First 2 Weeks (Weeks 1-2)
It is important to keep your dog quiet. Please do not let him/her run freely. Your dog will need assistance if you have stairs. He/she can go outside ON A LEASH to go to the toilet, and then he/she must return inside for rest.
First 5-7 days:
Please use an ice pack on your dog’s leg 2-3 times daily for 10-20 minutes each time. This will help significantly to reduce the swelling from the surgery.
Please follow the prescribed pain medication plan that the vet has outlined for your dog. If this is not working, call the clinic on 02083372214 for further recommendations or additional medications.
After 5-7 days:
- Apply heat to the area 2-3 times daily for 10-20 minutes each time. A wheat pack can be used for this.
- Afterwards, begin GENTLE range of motion of the leg that was operated on after the heat pack has been applied. If you are not clear about this, please just give us a call and ask.
- No other exercise is recommended for your dog for the first 2 weeks.
- Clean the wound daily if needed with dilute chlorhexidine, and do not allow your dog to lick it. If he/she attempts to lick the wound, please get an e-collar. We have these at the clinic if you require one.
Second 2 Weeks (Weeks 3-4):
At this point, walking on a leash is tolerated.
- If your dog is still uncomfortable or seems to be in pain, pain medication should not be withheld. Please check with the vet if you are unsure.
- Apply heat to his/her leg for 20 minutes, and then exercise the leg through a range of motion.
- Walking your dog on a leash is acceptable but begin with a 5-minute walk. You may increase his/her walks by 5-minute increments every 7 days as tolerated, provided he/she is not in pain when the walk is over.
- While walking, push your dog’s hips towards the operated leg slightly if necessary, to help convince him/her that his leg can be used.
- Lift the front end of your dog for 5-second intervals prior to starting the walk to increase the strength of his/her back leg. Try several repetitions.
Third 2 Weeks (Weeks 5-6):
- By this time, walks with your dog should increase from 10 to 20 minutes and should be tolerated well.
- Do not let your dog run yet.
- Increase the duration of walking as much as you can without causing him/her pain. Do not exceed the 20-minute range.
Fourth 2 Weeks (weeks 6-8):
- At the end of this period your dog should be walking on the lead for 30 minutes.
- It is also time to bring your dog in for his/her follow up check and x-rays to make sure everything has healed (X-rays are only needed for those dogs whom have had a TTA procedure).
- We will always recommend a physiotherapist during this recovery phase.

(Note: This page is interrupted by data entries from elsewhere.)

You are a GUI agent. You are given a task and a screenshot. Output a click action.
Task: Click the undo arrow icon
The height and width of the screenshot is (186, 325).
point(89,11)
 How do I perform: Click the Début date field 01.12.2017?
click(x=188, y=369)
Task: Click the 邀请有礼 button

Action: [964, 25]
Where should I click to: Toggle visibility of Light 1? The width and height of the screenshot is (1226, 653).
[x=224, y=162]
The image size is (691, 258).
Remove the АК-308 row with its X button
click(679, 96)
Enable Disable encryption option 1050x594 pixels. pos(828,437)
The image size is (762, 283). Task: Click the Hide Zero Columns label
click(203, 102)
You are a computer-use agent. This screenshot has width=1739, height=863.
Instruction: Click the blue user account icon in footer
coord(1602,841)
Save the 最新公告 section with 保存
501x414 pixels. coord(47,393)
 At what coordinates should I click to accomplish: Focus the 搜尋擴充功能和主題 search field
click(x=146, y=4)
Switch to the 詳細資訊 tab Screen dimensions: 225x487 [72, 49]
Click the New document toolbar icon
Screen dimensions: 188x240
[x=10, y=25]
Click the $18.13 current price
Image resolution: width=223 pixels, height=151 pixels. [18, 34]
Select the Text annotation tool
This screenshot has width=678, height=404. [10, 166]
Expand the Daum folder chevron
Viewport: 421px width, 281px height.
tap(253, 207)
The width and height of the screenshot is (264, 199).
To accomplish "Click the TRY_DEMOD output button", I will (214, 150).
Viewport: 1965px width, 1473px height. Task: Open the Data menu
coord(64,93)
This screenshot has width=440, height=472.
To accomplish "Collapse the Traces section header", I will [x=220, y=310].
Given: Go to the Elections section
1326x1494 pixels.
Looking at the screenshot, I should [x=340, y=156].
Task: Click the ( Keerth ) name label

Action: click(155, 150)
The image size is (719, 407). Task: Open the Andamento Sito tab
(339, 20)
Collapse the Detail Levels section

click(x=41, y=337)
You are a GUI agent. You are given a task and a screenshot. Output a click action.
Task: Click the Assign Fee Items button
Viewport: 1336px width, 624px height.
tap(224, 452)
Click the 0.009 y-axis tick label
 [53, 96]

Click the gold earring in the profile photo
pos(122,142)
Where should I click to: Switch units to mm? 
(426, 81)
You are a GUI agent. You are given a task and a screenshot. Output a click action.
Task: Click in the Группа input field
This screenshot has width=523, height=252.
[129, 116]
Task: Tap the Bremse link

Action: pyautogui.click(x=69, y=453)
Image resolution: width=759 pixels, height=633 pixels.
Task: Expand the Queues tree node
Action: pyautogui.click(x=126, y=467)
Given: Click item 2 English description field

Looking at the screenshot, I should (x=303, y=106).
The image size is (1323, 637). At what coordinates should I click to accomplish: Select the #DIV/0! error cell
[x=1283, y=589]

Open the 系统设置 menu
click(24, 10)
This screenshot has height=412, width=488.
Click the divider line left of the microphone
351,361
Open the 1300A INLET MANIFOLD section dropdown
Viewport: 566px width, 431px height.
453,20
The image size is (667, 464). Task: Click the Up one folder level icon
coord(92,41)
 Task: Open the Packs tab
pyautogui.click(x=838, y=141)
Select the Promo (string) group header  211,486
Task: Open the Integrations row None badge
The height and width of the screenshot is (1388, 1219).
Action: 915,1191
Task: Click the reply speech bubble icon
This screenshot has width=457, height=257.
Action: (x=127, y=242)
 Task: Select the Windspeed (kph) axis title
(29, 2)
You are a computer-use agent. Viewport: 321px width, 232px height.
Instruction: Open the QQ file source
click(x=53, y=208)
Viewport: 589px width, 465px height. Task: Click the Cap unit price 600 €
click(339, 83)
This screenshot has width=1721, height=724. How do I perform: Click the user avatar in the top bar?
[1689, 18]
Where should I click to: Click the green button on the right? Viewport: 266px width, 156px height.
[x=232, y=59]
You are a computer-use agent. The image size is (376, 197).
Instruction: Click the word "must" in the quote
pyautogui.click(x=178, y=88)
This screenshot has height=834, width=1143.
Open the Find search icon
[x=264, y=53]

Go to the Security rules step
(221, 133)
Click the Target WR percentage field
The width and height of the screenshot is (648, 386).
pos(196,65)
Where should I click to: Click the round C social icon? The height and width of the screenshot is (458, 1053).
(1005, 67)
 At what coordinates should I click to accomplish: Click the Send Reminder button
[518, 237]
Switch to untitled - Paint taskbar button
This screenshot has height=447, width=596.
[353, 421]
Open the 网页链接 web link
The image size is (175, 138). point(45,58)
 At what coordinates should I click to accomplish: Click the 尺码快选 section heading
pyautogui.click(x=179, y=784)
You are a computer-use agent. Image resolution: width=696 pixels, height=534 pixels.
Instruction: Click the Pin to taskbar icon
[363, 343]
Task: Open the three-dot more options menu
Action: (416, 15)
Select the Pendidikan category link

What level of function can I expect?
Although dogs will inevitably develop osteoarthritis following CCL failure, most dogs return to excellent function following surgery.
Maintaining a light body weight and active lifestyle are important parts of the post-operative management.
Long-term treatment and supplementation for arthritis following surgery is recommended.
What are the potential problems or complications after cruciate ligament repair surgery?
Although not common, the complications that can occur after CCL repair include:
- Bone fracture
- Implant loosening
- Post-operative meniscal tare
These will be discussed with you prior to your dog’s procedure.